Feelings mixed on proposed railroad extension

Published Saturday, January 10, 2009

FAIRBANKS — Delta Junction falls, in size, between the smaller towns in Interior Alaska and the bigger communities like North Pole and Fairbanks.

The community, which has a population of roughly 5,000 when the surrounding school district is counted, is supported largely by a handful of industries and major landholders — farmers, the Army and the Pogo gold mine.

But for years, many have kept one eye on a project that would bring with it significant implications — the state railroad’s proposal to extend track 80 miles to the Army’s Fort Greely, which sits just outside the city.

Local business leaders say it would change things there for good, through lower shipping costs and a new route for tourism.

“I’ve lived here 20 years, and it’s always been a topic for 20 years,” said Courtney Durham, a real estate agent and president of the city’s chamber of commerce. “For Delta, it’s always been kind of the daylight at the end of the tunnel.”

However, questions remain regarding how and when the $700 million-plus project, aimed largely at benefiting Greely and its key role in the national missile-defense system, might come together. The railroad’s plan has thus evolved to focus on first nailing down plans for the extension project’s key piece — a bridge, more than a half-mile long built to handle both vehicles and trains, across the Tanana River aimed at reaching 1 million acres of military training grounds.

Supporters say that project alone would help cement the Army’s presence in Interior Alaska for years to come and decrease the likelihood that the Army would reduce troops in the near future.

“It really does start to anchor Fort Wainwright as a premier training ground for their operations,” railroad chairman John Binkley said of another military post in Interior Alaska, home of an Army Stryker brigade. “And those are becoming more scarce around the world for the military.”

Some neighbors, including Salcha and Eielson Farm Road, worry about how the proposed extension project could impact them. They will get a chance to weigh in formally when a transportation board leading the project’s federal environmental review visits Interior Alaska this week.

A complex project

The railroad is looking to build the bridge in the flood-prone community of Salcha.

Some residents there are less than thrilled with the proposal, said Carolyn Lincoln, who watched floodwaters wash her house away four decades ago. Lincoln said she grew wary last year when subcontractors started to study a project that would mean significant changes to the riverbanks on both sides of the Tanana.
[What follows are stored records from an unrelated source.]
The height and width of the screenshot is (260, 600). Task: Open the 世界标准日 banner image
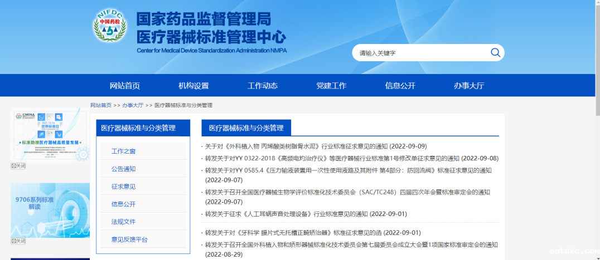[50, 134]
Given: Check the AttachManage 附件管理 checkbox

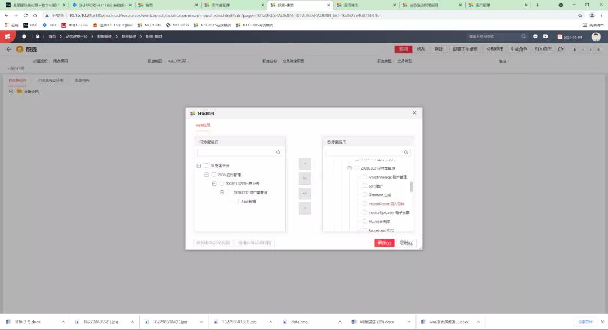Looking at the screenshot, I should point(364,176).
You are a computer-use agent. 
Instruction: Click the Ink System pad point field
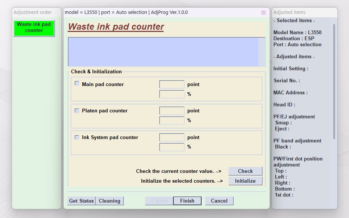[x=171, y=137]
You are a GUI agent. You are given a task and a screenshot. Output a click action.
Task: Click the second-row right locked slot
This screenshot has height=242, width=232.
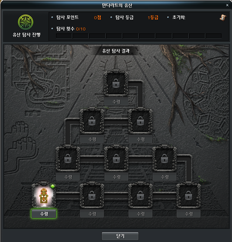click(x=140, y=121)
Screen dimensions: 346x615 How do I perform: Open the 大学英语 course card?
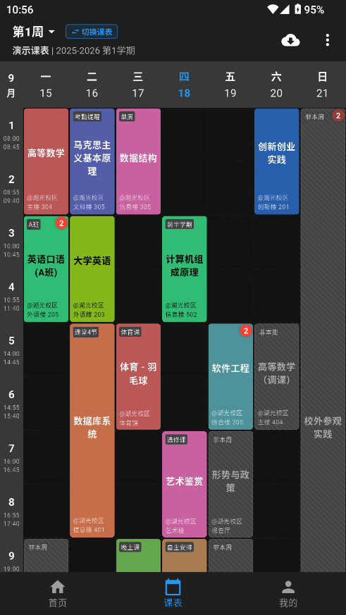pos(92,269)
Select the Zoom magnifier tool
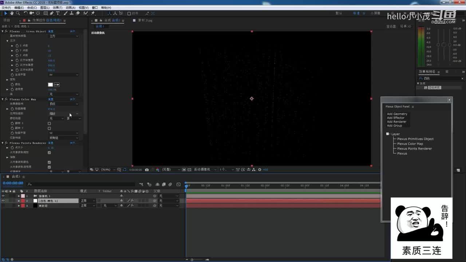The image size is (466, 262). [x=17, y=13]
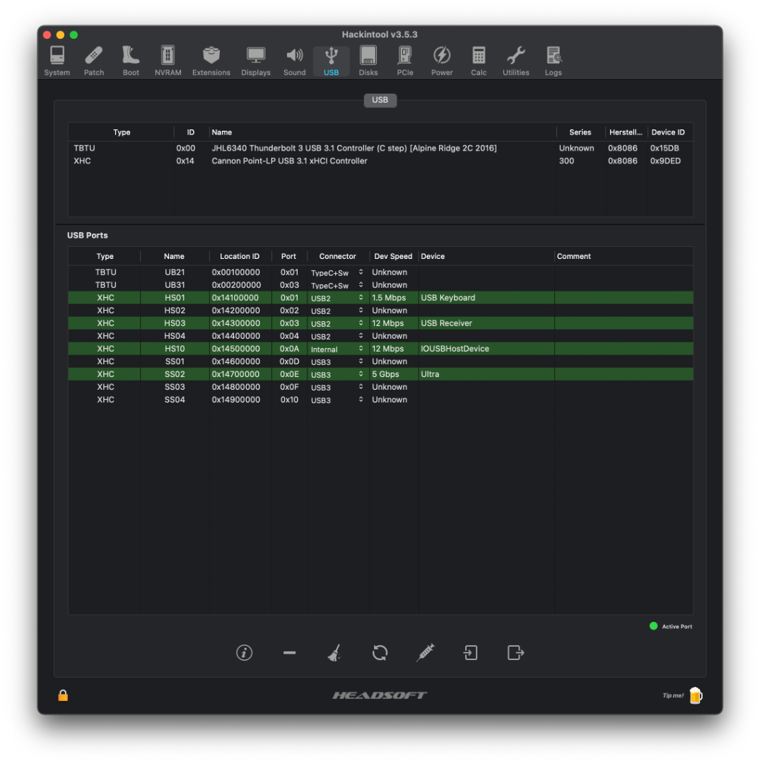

The river is physically dynamic — it winds and braids, shifting every few years. Lincoln, president of Salcha Seniors, said she’s interested to see whether the bridge builders can present convincing designs for stabilizing the riverbank.

“They can either be the good guys or they can wind up being the big bad wolves,” she said of the railroad. “We’ll see.”

It was the prospect of extra flood-control that led local officials in December to highlight the project during their annual winter pitch to state lawmakers for help with construction projects. Borough Mayor Jim Whitaker and the Fairbanks North Star Borough Assembly put the bridge project on their annual wish-list to Juneau, asking for $40 million. Railroad officials say they’ve already secured enough money from the Department of Defense — more than $100 million — to begin construction on the bridge, possibly as early as 2010. Borough officials suggested the state contribute partly to help control future floods by way of stronger, reinforced riverbanks.

Whether a bridge crosses at Salcha, however, is yet to be determined. The transportation board leading the ongoing environmental review also is considering, through its tentative environmental impact statement, the option of a crossing farther southeast of Salcha.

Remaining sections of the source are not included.